Trust capital gain can get caught in the trust and taxed at trust tax rates.  Savvy financial planners and CPAs handle the high tax on trust income by distributing out the income to trust beneficiaries and issuing K-1s.  Planners will avoid short term capital gain.  The long-term capital gain is not a big problem because the tax rates, while compressed, are the same as for an individual and max out at 20% plus the 3.8%.  A typical strategy is to distribute out the taxable income, defer capital gain recognition, pay the tax on any long term capital gain at the trust level, and accumulate the net within the trust.  The trust will increase in value and usually increase estate tax free for several generations.

This is all about to change.  The only question is by how much.  I started watching this issue back in May with all the talk about increasing capital gain tax on high income individuals.  Combining federal and state proposals, the maximum long term capital gain rate would range from about 45% to 60% depending on the state.  Remember that trust long term capital gain rates mirror individual rates, just highly compressed.  So, when the news blurb states that the proposed tax will only apply to those with adjustable gross income above $400,000, where does that kick in for a trust where the top rate kicks in at $13,050?  Back in May, I thought the higher rates would kick in at the $13,050 level.  I see some articles now indicating that the maximum rates would kick in at $100,000 in trust taxable income.
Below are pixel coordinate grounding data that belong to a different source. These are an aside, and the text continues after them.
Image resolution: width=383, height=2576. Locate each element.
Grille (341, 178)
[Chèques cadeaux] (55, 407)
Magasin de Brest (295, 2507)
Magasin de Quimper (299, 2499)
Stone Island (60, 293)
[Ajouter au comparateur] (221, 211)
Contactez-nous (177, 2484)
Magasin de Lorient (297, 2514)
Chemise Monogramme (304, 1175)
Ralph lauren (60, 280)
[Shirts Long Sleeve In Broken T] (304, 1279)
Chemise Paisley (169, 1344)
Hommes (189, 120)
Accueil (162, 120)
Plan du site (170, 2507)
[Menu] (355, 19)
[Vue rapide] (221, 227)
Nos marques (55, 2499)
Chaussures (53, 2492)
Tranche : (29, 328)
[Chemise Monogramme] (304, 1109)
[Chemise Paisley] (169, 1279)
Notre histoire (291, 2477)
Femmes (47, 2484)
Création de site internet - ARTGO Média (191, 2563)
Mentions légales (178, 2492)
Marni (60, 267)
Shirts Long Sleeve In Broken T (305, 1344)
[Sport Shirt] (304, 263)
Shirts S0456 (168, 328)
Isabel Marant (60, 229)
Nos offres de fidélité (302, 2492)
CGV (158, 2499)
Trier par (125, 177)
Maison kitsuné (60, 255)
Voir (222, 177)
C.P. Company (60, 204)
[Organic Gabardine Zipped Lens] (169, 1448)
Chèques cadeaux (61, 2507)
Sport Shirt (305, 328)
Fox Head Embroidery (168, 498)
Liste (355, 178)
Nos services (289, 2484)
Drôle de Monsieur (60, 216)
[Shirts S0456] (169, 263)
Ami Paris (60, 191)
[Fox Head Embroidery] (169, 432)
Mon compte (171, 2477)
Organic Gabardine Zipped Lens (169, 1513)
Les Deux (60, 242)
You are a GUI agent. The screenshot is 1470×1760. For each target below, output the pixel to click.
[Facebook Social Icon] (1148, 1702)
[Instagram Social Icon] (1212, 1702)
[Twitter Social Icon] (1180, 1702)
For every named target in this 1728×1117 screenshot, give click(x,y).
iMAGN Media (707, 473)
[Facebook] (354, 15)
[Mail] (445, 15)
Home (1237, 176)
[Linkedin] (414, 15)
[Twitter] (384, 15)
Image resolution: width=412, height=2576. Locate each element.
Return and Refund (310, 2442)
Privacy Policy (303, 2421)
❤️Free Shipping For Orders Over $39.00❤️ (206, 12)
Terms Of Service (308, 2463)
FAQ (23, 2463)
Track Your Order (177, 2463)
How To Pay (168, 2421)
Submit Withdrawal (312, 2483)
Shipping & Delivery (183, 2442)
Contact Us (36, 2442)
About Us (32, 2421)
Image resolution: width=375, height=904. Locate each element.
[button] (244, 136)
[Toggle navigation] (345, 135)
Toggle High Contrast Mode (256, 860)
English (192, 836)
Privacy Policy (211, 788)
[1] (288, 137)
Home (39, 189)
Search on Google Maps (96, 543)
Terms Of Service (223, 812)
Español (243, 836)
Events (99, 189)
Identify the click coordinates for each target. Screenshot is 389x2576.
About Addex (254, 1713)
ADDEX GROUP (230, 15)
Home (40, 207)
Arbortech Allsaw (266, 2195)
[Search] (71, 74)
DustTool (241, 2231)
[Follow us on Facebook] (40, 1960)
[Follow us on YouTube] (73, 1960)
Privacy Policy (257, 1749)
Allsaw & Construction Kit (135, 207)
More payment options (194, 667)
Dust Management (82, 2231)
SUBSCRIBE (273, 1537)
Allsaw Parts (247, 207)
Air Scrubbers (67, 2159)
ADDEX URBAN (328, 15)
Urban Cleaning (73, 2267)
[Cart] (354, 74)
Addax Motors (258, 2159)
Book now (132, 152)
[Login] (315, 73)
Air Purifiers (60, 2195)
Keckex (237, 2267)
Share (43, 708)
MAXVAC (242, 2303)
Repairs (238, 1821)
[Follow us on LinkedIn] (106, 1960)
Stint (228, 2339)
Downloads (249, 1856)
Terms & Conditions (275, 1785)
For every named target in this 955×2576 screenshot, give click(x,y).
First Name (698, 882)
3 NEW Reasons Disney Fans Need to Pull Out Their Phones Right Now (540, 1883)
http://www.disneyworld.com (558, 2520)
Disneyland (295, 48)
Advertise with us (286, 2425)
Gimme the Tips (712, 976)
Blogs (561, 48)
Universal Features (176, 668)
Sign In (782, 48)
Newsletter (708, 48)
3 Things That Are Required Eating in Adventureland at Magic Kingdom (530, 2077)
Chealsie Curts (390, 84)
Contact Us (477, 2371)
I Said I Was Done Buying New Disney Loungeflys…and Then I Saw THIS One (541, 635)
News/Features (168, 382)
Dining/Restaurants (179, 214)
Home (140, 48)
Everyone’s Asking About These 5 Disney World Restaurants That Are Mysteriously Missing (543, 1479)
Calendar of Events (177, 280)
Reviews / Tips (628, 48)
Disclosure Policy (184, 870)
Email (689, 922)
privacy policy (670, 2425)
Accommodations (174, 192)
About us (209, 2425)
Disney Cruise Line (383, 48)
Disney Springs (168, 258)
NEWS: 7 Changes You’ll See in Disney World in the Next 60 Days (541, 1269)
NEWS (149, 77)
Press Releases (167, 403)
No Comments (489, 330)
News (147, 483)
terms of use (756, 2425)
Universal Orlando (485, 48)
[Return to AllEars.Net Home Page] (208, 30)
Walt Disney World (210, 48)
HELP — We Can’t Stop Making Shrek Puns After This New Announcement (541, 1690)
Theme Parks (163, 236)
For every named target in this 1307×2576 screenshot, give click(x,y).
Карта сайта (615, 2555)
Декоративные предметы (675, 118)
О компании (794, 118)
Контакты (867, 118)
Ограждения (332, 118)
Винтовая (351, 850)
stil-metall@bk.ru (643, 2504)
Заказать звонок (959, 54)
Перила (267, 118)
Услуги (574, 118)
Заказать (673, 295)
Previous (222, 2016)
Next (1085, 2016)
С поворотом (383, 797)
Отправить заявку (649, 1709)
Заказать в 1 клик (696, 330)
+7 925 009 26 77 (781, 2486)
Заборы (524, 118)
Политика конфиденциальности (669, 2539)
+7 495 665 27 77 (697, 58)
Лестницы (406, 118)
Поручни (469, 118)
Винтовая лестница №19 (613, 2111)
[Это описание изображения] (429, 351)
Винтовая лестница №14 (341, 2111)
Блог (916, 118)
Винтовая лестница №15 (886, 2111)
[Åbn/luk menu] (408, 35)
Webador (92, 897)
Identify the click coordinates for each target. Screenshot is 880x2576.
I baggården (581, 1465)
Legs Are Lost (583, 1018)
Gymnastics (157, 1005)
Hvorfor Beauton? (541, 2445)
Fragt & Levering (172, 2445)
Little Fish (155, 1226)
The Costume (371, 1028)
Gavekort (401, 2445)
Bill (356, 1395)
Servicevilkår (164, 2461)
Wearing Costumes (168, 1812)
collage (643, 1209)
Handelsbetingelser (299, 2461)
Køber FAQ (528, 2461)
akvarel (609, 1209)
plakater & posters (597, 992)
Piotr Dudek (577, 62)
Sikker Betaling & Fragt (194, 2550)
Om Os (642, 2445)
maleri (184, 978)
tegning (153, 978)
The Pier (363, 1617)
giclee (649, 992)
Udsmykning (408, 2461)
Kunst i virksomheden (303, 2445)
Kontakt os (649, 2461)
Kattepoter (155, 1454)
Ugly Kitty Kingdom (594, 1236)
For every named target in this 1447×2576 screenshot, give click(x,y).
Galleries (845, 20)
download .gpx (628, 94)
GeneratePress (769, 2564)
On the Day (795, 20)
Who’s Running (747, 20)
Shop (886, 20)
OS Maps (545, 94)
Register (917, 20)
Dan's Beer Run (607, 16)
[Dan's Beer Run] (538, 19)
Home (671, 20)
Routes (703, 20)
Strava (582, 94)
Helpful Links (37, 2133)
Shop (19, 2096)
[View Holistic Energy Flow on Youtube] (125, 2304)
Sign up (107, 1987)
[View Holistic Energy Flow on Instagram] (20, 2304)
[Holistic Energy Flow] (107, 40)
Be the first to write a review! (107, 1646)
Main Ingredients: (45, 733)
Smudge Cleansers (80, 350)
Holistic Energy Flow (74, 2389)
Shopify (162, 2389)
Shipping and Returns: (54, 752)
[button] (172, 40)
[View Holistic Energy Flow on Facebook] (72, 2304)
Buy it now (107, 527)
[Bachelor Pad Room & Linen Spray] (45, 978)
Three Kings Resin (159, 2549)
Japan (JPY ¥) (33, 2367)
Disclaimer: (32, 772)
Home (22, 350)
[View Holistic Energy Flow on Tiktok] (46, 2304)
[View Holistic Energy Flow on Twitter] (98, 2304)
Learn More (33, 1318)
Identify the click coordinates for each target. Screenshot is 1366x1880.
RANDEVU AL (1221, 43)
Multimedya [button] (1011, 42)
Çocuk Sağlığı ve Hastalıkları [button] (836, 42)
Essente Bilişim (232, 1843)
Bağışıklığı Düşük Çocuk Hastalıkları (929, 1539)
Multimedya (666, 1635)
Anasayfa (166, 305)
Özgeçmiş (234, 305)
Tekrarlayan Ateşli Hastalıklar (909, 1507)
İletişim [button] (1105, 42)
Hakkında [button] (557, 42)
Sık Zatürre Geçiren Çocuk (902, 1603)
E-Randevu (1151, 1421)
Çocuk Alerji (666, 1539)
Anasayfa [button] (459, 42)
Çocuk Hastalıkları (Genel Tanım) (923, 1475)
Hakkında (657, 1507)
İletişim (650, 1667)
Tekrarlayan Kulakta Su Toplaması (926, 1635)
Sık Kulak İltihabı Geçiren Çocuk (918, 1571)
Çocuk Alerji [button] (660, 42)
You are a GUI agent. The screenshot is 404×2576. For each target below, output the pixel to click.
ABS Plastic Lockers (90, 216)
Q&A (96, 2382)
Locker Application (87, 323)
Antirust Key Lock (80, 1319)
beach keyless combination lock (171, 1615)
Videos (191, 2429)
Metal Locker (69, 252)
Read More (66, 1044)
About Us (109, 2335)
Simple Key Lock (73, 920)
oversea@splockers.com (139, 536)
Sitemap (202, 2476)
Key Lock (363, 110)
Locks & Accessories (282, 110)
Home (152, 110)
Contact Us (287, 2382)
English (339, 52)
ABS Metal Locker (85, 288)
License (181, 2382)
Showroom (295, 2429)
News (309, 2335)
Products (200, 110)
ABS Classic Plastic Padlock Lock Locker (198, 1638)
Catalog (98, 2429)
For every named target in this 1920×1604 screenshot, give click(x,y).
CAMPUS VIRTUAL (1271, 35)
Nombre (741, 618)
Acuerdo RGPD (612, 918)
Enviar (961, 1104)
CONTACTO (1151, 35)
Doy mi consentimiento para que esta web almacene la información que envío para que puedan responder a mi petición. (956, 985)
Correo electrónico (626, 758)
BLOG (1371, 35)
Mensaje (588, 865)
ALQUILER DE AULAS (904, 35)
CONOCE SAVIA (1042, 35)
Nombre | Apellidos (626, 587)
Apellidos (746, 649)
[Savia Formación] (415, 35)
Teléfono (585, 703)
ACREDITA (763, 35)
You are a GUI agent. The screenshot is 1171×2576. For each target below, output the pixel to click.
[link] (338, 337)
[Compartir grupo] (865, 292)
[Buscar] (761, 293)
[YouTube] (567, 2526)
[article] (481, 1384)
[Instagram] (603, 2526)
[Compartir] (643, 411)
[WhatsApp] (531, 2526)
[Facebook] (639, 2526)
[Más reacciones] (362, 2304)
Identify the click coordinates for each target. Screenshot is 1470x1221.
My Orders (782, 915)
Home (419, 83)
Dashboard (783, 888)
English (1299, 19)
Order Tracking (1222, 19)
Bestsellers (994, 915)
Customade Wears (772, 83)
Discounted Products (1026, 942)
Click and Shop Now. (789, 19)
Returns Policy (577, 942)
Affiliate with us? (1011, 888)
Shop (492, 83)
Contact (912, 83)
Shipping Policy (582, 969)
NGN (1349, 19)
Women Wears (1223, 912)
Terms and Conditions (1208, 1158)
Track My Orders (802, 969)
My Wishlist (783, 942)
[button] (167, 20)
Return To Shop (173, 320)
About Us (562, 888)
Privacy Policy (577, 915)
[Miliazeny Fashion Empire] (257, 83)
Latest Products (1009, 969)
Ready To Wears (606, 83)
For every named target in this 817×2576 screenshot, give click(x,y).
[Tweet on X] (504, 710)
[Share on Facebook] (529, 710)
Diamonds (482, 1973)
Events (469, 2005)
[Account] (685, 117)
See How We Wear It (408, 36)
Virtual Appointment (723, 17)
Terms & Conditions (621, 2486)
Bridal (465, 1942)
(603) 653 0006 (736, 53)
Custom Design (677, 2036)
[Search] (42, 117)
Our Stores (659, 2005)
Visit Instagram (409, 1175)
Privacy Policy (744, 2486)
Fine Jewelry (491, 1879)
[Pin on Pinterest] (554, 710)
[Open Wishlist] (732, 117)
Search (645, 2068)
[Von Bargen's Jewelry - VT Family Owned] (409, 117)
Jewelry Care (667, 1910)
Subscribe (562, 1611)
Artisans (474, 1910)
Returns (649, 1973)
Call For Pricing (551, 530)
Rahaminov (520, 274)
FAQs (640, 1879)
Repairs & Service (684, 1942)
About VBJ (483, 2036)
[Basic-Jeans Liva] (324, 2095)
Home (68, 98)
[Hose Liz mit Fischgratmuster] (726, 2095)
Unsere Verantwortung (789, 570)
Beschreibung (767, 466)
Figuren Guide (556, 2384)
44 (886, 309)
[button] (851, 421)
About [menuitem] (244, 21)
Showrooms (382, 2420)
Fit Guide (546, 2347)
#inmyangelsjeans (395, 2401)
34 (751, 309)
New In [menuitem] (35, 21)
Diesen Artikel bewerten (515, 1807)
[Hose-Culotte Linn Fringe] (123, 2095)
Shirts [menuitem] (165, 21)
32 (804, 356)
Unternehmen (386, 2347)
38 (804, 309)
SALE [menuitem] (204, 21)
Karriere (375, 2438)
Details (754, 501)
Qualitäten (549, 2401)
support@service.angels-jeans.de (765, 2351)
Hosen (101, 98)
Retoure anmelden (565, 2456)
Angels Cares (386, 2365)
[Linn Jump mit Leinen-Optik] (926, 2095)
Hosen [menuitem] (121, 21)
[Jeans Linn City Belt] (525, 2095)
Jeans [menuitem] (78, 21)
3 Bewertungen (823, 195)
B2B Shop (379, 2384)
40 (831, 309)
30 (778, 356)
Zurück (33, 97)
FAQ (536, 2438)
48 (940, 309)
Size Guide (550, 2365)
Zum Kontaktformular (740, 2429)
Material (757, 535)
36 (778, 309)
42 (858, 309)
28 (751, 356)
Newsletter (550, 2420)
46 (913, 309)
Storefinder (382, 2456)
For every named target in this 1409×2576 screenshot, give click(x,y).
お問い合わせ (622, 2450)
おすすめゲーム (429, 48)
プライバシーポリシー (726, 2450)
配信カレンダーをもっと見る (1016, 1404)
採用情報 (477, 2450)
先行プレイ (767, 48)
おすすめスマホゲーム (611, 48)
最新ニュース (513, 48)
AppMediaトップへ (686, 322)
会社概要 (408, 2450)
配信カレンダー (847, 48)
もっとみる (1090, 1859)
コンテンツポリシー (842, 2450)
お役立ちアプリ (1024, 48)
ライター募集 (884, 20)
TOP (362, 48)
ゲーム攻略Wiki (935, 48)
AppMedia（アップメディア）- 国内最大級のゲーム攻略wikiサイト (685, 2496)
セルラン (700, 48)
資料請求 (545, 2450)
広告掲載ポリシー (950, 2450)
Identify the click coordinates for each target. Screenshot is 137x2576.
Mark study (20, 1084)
Some of you with irrevocable trusts may say, this isn’t how our trust works.  The trust creator or grantor pays the tax at the grantor’s individual rates.  First, the above is a very general discussion of a complex topic with many variations and exceptions.  Second, many irrevocable trusts are written so that the grantor pays the tax at the grantor’s individual rates.  That is also about to change.  In the future, the grantor will not be able to pay the tax and still have the property excluded from their taxable estate at death.

This could be a perfect storm that nobody seems to be watching.  Through several different pieces of legislation both past and proposed, the ability to accumulate wealth may be drastically restricted and wealth currently in irrevocable trusts heavily taxed.  For example, the Secure Act requires retirement accounts be distributed over 10 years unless the beneficiary is the spouse.  There is legislation pending to end not just 1031 exchanges on real estate, but other like kind or in-kind exchanges including Electronically Traded Funds (EFTs).  Elimination of the step up in tax basis at death.  Capital gain recognition on GST trust assets at least every 50 years.  Reduction of the estate tax exemption and GST tax exemption.  Elimination of life insurance trusts.

Contrary to popular belief, irrevocable trusts are not just for the mega rich.  Irrevocable trusts are used by deceased spouses to provide for the surviving spouse while ensuring property passes on to the chosen beneficiaries, families with special needs individuals, medicaid planning, and irrevocable trusts are used to protect assets from divorce, creditors, and theft.

So, what to do?  Well, until the laws are passed and fleshed out through the rulemaking process, it is hard to know what to do.  In the meantime, be aware of all the pending tax law changes and how that might impact your estate planning.